In Part I, she looks at children's normal development, brain maturation within the close caregiver-infant relationship, and the development of the various levels of mental organization in infants. Part II looks at attachment and relational disorders-including dysregulation patterns and misattuned communication-and offers a new preliminary understanding of psychopathology based on a neuroaffective and developmental perspective. Part III aims to integrate existing therapeutic approaches within a neuroaffective framework. She summarizes considerations concerning emotional attunement and its impact on the therapist-client relationship, and discusses a complex approach to therapeutic intervention based on a neuroaffective model. The book concludes with a look into intervention in a broader context, integrating the treatment interventions into a dynamic system with both family and environmental therapy.

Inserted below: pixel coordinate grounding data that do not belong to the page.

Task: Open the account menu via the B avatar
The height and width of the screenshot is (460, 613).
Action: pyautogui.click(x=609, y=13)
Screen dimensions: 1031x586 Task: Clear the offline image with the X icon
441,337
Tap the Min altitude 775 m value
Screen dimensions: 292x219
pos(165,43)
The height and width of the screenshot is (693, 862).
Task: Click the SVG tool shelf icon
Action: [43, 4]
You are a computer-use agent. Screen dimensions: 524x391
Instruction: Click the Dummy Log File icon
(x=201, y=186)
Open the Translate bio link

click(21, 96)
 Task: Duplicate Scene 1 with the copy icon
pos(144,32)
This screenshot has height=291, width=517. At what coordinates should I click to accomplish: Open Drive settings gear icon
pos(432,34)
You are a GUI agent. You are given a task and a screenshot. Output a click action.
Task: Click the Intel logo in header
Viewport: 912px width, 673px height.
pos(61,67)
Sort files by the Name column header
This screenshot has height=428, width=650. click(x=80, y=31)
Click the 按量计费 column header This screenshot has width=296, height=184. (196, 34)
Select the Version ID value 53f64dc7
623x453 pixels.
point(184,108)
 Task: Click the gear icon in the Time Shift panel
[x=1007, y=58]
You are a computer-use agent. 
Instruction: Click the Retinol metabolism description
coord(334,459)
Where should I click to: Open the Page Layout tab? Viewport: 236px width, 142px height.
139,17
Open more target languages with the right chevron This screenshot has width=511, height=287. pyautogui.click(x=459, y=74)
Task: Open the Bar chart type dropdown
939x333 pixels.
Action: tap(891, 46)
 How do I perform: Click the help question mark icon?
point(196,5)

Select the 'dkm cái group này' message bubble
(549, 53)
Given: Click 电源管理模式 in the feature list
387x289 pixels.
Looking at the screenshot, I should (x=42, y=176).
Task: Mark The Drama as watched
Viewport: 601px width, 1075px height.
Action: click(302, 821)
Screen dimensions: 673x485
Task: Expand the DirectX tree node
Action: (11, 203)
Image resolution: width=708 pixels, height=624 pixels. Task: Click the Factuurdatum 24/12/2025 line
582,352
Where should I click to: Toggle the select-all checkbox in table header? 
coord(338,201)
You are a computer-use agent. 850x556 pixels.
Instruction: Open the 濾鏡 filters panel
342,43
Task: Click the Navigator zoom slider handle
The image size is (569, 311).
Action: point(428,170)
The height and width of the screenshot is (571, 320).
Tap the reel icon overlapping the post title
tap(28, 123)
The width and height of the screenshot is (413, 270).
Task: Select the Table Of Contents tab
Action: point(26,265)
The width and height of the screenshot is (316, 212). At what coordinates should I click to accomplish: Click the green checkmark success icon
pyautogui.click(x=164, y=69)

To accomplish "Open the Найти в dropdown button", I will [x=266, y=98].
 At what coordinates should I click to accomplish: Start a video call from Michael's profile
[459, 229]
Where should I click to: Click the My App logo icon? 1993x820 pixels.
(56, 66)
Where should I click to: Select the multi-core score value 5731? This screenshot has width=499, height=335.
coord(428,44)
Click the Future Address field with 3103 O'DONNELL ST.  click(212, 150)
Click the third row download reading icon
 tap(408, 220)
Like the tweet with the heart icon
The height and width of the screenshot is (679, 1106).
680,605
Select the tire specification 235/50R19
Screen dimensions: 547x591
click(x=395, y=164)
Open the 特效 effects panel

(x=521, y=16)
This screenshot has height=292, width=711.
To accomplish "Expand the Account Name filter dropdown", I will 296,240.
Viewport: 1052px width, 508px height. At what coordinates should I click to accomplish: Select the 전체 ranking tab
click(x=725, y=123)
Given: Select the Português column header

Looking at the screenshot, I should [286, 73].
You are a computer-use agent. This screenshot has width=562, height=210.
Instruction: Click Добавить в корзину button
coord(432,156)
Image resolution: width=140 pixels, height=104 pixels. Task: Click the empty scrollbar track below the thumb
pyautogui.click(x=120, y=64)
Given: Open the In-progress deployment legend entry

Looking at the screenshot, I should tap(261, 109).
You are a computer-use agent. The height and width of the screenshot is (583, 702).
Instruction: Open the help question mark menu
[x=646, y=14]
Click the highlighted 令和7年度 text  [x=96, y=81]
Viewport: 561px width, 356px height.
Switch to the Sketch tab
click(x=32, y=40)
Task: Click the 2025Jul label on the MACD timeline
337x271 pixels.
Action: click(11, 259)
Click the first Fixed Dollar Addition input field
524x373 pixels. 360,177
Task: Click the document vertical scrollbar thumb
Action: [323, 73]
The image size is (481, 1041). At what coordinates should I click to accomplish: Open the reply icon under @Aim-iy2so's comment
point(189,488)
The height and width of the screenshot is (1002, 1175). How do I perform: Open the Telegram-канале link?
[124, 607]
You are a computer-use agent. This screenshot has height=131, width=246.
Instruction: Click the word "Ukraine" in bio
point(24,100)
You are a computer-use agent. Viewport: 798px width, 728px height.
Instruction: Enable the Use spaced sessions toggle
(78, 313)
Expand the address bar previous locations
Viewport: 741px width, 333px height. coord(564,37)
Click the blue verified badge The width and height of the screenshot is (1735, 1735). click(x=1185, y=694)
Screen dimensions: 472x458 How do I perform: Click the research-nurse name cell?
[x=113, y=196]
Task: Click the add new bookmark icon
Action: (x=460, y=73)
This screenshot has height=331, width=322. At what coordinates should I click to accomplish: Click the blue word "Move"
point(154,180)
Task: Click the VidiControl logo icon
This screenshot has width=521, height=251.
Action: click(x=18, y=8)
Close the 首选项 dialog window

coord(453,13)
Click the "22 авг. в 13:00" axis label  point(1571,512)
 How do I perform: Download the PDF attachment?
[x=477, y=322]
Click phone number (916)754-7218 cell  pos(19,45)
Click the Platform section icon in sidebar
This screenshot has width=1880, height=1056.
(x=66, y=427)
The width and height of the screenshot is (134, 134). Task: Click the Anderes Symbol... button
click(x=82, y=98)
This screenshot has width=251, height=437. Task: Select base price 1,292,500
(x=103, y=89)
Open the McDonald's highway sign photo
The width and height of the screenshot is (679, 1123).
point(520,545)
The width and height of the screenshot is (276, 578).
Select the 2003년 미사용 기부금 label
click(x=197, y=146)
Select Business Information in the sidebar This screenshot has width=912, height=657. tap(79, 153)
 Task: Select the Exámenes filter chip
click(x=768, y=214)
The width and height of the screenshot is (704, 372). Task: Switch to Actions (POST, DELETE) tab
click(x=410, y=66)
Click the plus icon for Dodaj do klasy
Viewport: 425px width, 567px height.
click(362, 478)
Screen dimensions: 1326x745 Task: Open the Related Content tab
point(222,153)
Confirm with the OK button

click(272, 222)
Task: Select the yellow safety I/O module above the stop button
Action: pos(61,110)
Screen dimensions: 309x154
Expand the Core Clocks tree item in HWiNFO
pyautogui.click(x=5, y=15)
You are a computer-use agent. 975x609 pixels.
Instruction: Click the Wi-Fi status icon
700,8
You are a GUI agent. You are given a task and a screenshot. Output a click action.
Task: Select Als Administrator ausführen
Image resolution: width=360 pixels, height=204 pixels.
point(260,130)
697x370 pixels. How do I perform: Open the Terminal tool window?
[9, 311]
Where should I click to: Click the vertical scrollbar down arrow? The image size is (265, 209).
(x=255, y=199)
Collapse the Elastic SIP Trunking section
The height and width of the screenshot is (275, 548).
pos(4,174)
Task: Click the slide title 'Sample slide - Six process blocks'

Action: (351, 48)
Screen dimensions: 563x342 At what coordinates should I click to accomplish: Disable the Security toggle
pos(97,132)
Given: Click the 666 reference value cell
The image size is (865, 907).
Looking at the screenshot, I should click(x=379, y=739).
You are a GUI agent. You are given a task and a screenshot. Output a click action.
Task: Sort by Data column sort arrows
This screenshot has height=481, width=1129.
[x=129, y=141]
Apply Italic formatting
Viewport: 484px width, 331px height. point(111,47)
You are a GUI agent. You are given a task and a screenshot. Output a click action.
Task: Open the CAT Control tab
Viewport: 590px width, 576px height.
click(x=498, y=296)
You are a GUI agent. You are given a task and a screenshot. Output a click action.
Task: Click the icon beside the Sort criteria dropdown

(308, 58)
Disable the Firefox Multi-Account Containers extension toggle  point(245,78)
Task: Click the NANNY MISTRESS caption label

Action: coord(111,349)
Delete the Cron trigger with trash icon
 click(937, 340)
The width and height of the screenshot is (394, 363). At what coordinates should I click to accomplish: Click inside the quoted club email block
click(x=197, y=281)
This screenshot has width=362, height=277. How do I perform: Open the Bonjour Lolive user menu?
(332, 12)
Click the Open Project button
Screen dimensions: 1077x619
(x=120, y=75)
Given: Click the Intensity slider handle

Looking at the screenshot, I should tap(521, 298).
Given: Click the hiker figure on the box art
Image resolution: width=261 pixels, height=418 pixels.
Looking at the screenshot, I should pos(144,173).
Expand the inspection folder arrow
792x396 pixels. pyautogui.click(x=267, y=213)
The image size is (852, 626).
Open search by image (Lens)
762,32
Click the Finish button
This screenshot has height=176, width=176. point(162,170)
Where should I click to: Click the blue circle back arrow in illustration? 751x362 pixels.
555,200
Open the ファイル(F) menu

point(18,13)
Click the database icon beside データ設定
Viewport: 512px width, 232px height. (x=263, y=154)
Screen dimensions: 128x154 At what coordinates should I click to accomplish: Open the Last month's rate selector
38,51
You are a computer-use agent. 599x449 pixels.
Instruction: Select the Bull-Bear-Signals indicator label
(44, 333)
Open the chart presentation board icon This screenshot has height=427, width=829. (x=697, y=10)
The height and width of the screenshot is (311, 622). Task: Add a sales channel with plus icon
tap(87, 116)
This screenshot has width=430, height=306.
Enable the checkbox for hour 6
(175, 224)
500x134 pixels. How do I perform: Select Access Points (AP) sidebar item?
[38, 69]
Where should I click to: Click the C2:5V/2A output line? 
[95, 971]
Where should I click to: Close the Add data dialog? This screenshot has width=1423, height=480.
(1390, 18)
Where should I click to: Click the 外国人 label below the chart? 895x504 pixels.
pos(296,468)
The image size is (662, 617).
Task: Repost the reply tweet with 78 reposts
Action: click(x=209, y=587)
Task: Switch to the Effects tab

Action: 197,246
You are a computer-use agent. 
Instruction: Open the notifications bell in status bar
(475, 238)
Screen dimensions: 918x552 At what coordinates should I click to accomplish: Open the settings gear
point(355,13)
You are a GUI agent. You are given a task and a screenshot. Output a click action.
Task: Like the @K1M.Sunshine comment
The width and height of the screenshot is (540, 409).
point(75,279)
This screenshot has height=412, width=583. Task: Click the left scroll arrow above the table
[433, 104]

“Susan Hart has unified her brilliant and compelling command of both the objective scientific and the subjective psychotherapeutic aspects of attachment into a cutting-edge synthesis that she calls developmental neuroaffective psychology. In this book Hart makes the often-confusing science of attachment highly accessible to both practitioner
and researcher. The book’s contents are well balanced with a refreshingly adequate portion dedicated to translating theory into principles for treatment.” —Babette Rothschild, MSW, bestselling author of The Body Remembers
“Hart’s book is striking for its integration of a contemporary neuroaffective perspective, dynamics, and the telling impact of dysregulation on development.” —Ed Tronick, University Distinguished Professor, Department of Psychology, University of Massachusetts, and author of The Neurobehavioral and Social Emotional Development of Infants and Children
About the Author:
Susan Hart is a psychologist in private practice and works mainly with professional supervision of psychologists, visiting nurses, social workers in child and family departments, personnel in child psychiatric wards, and advisors to foster families. She is the author of several books and articles on neuroaffective developmental psychology and frequently gives lectures and courses on the topic.